Seçim gecesinin ardından bin yıl sürecekmiş gibi bir sevinç var içimde. Hem uyanışın hem de baharın sevinci.  Kabustan uyandığım ilk an gibi. Rahatlama ve huzur.

Bugün Ülkü Tamer’in ölüm yıldönümü. İstanbul şiirinden,

“Şimdi yalnız balıklar boğulmuyor İstanbul’da,

Şimdi çocuklar sıra olmuş giderler denize,

Ağır ağır boğulurlar, çünkü dalgalar İstanbul’a yakındır,

Görünür kayboldukları kulelerden, ağlanır anıldıkça,

Yüreklerden gemiler, kamyonlar, insanlar geçer,

Çiçek yüklü ölümler taşınır İstanbul’a.”

Bugün “Çiçek yüklü umutlar taşınıyor İstanbul’a ve tüm yurda” şairin anısına saygıyla.

2 Nisan 24

Marlen Haushofer’in Die Wand (Duvar) romanını okuyorum.

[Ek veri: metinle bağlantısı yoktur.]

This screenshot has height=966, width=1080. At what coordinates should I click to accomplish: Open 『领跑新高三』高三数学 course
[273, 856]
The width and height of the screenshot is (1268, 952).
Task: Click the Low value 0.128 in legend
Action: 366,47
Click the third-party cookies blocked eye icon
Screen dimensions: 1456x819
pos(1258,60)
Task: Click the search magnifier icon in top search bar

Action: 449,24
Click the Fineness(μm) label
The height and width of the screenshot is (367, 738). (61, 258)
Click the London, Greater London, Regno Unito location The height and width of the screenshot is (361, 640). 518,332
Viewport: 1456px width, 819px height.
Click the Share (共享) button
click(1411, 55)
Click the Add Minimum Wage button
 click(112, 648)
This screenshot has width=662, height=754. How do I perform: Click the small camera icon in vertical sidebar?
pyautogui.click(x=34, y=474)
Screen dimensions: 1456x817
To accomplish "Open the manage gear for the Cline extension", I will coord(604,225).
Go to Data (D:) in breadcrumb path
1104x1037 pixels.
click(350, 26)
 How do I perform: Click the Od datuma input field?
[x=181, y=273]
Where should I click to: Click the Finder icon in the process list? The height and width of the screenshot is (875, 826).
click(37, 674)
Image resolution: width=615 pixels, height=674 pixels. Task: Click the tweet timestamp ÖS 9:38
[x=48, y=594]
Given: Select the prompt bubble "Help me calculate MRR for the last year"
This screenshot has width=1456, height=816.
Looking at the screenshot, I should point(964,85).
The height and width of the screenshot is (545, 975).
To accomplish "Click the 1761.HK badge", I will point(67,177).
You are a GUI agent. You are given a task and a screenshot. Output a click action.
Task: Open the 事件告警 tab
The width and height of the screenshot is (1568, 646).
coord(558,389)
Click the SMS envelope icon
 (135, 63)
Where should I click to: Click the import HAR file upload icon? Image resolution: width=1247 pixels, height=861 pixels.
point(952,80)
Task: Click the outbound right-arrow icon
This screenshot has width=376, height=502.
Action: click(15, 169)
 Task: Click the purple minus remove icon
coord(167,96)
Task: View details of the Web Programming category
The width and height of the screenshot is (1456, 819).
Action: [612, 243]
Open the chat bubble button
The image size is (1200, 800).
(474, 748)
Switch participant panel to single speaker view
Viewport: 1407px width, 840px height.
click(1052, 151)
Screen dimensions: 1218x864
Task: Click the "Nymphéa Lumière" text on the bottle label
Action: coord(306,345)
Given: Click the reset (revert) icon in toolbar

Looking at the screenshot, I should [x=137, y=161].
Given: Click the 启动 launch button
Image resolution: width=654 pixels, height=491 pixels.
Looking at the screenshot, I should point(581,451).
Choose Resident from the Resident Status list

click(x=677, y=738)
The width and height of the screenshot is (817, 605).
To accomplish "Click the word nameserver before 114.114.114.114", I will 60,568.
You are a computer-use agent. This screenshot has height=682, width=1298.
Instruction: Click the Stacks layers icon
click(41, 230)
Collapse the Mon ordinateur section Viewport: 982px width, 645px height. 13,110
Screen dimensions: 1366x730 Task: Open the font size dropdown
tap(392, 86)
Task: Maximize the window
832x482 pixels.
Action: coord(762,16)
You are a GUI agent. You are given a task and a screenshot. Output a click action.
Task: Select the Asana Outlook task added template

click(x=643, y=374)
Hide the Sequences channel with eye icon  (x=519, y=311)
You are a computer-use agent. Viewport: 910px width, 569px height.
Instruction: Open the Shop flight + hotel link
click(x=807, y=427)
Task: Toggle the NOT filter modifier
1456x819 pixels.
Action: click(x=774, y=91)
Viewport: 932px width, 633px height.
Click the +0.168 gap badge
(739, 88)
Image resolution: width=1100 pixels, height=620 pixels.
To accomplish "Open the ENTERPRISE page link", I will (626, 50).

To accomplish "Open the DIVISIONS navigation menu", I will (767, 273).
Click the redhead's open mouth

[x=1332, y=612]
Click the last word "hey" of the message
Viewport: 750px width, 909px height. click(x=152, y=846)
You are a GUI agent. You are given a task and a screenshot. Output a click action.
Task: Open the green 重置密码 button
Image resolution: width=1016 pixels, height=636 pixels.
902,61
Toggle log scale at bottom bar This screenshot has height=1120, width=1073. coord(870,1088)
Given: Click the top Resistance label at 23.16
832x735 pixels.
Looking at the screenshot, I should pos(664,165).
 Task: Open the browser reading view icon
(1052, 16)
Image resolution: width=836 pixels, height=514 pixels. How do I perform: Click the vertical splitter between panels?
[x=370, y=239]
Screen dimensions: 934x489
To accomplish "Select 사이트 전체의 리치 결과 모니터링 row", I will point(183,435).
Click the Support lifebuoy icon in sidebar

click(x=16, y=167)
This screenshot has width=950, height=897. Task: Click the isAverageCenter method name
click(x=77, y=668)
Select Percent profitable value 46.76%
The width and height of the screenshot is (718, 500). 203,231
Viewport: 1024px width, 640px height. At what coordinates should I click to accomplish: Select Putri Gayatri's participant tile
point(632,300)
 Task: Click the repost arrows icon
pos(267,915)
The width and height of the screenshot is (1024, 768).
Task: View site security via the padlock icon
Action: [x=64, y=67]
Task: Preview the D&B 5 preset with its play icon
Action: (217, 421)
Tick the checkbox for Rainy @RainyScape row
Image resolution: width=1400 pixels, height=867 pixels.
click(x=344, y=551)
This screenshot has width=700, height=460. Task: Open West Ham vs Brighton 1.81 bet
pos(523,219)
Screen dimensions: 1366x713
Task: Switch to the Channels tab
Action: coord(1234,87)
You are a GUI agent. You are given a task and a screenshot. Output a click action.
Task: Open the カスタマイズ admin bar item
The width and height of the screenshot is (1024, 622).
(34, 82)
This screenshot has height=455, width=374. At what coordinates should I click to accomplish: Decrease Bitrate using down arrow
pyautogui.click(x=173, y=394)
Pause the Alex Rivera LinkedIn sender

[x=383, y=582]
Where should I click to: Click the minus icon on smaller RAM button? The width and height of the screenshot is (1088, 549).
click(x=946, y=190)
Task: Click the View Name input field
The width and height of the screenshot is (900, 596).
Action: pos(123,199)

Yakın arkadaşları Luise ve Hugo’nun davetini kıramayıp onlarla av köşküne giden kadının yaşamı birdenbire bambaşka bir hal alır. Av köşkünde kaldığı ilk gecenin sabahında artık hiçbir şey eskisi gibi olmayacaktır. İlk akşam Luise ve Hugo av köşküne yakın bir köye içmeye giderler. Ancak o gece eve dönmezler. Onları beklerken uykuya dalan kadın, sabah olunca ikisini de av köşkünde bulmaz. Hugo’nun av köpeği Luchs’ı yanına alarak köye gitmeye karar verir. Köye doğru giden geçidin sonuna geldiğinde köpek acı acı havlar. Ne olduğunu anlayamayan kadın birkaç adım sonra başını sert bir biçimde saydam bir duvara çarpar ve cam bir kürenin içinde hapsolduğunu anlar. Köşke dönüp kendine yeniden bir hayat inşa etmeye başlar. Hayvanlar ve bitkilerle örülü, yalnızlığın ekseninde yeni bir dünya kurar.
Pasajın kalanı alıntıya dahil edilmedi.